The big-budget launches come amid a host of smaller entries showcased at last week's National Association of Chain Drug Stores convention, indicating the new product floodgates are opening wider following a difficult year. Moreover, sales of non-foods category have rebounded (see related story, P. 6).
In August, Colgate launches Colgate Total Plus Whitening toothpaste, which will be included in an overall marketing effort of more than $50 million behind the gingivitis-fighting Total brand, according to a representative at the National Association of Chain Drug Stores convention in San Diego last week. In addition, Colgate is putting $50 million in marketing support starting in September behind Simply White, its at-home tooth whitening kit that hits retail stores in mid-August. Simply White takes on Procter & Gamble Co.'s Crest Whitestrips but at a roughly 60% lower price of $14.99 for a two-week treatment kit. WPP Group's Y&R Advertising, New York, handles Colgate toothpastes.
Elsewhere on the personal care front, Coty plans to boost its overall 2003 U.S. ad spending more than 10% to $62.6 million behind spring launches of a new Adrenaline skincare brand for men, a new women's extension of Adidas antiperspirant, and a product and packaging upgrade for its men's underarm line Adidas Performance.
kobe for coty?
As usual, Coty will earmark most of the outlay, more than $50 million, for magazines; another $8 million will go toward TV and radio in 2003, concentrating early in the year on the Adrenaline and Adidas launches. The remainder will go into events, promotions and other media. The company is in talks with Los Angeles Lakers star Kobe Bryant to pitch Adidas Performance, a spokeswoman said. Badger Kry, New York, handles the brands.

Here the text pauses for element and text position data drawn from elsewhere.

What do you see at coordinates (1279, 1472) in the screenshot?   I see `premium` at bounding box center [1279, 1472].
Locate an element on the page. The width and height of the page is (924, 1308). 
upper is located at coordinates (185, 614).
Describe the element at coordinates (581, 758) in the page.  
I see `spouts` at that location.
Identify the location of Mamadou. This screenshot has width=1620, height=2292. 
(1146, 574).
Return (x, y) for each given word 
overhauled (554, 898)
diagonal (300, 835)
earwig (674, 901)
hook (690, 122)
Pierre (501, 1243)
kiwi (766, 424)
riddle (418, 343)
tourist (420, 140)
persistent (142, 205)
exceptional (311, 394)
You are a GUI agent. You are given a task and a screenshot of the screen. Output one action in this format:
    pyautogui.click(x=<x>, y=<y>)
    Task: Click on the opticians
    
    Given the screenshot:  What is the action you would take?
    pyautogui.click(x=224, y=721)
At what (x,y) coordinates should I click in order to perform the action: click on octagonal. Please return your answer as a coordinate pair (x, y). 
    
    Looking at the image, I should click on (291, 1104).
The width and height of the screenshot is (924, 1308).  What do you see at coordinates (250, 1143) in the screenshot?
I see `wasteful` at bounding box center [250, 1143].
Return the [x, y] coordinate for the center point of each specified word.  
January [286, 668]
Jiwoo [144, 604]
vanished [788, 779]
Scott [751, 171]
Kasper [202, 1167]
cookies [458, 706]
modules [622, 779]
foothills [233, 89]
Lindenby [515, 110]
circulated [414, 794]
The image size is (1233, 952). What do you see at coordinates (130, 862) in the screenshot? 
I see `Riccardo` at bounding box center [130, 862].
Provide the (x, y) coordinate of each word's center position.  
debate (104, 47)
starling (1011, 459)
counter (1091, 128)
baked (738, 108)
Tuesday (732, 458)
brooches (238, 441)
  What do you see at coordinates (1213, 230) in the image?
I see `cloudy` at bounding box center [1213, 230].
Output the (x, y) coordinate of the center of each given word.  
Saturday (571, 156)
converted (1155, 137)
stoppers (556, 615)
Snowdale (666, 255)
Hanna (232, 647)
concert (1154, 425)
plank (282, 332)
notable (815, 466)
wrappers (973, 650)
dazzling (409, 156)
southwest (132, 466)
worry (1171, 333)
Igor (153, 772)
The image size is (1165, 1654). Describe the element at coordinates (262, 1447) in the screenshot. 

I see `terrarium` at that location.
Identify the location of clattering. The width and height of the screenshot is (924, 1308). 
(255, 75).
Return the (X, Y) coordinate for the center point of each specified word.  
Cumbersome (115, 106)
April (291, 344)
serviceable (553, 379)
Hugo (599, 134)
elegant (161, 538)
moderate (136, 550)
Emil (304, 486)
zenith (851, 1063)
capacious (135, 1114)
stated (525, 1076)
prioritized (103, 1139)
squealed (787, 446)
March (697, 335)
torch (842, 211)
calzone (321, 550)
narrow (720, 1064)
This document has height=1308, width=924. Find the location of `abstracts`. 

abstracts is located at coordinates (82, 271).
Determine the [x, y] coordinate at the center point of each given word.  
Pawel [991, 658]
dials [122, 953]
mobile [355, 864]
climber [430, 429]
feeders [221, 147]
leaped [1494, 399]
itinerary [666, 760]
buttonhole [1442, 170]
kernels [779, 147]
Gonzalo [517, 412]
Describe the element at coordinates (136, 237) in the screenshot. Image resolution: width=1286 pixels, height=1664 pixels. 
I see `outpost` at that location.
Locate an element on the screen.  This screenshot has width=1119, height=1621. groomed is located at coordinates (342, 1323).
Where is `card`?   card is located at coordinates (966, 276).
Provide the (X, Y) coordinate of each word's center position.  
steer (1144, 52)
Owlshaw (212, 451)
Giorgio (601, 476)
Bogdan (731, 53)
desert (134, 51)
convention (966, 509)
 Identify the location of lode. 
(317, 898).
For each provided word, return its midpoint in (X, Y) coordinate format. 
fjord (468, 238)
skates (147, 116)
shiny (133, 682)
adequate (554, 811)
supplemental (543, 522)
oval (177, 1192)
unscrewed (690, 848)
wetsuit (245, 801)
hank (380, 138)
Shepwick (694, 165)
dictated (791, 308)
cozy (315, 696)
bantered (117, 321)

Adidas and Adrenaline target increasingly competitive categories. In deodorants, for instance, Adidas will go up against Revlon's launch of Almay antiperspirant for women and Unilever's Axe deodorant/body spray for men, both set for this fall.
Also storming a crowded market is S.C. Johnson, taking on the burgeoning oxygenation cleaner category spawned by Orange Glo International's OxiClean with Shout Oxy Power, a line that joins recent entries from Clorox Co. and Unilever. SCJ's aerosol-powered wet mop Pledge Grab-It Go Mop, will join entries from Clorox and P&G's Swiffer in August.
S.C. Johnson also hopes to spawn two new home-care segments with fall rollouts of Saran Disposable Cutting Sheets and Scrubbing Bubbles Fizz-Its toilet bowl cleaning tablets. The Saran cutting sheets are designed to absorb drippings from food and be used atop cutting boards or counters. Fizz-Its are effervescent tablets dropped into the toilet bowl that reduce need for scrubbing.
Retail executives said combined media support for the new S.J. Johnson launches will top $60 million, with TV and print ads from Interpublic Group of Cos.' Foote, Cone & Belding Worldwide, Chicago, breaking in October.
Following a six-month delay caused by a supply bottleneck that left retail slots sitting empty in February, Bristol-Myers Squibb Co. hopes Excedrin Quick Tabs prove worth the wait when they hit stores in August. Quick Tabs will get $15 million to $20 million in TV and print support from Interpublic's Bozell Group, New York.
Quick Tabs is a melt-in-your-mouth version of the acetaminophen-caffeine over-the-counter brand, so it can be taken without water and goes down easily for people who have trouble swallowing pills.
Novartis also will try convenience as a selling point for its entry into vapor rubs as it takes on Procter & Gamble Co.'s Vicks with an October launch of TheraFlu Vapor Sticks. Vapor Sticks, which come in a roll-on package similar to underarm deodorant, will get $20 million in media support this fall and winter from Havas Advertising's Arnold McGrath Partners, New York.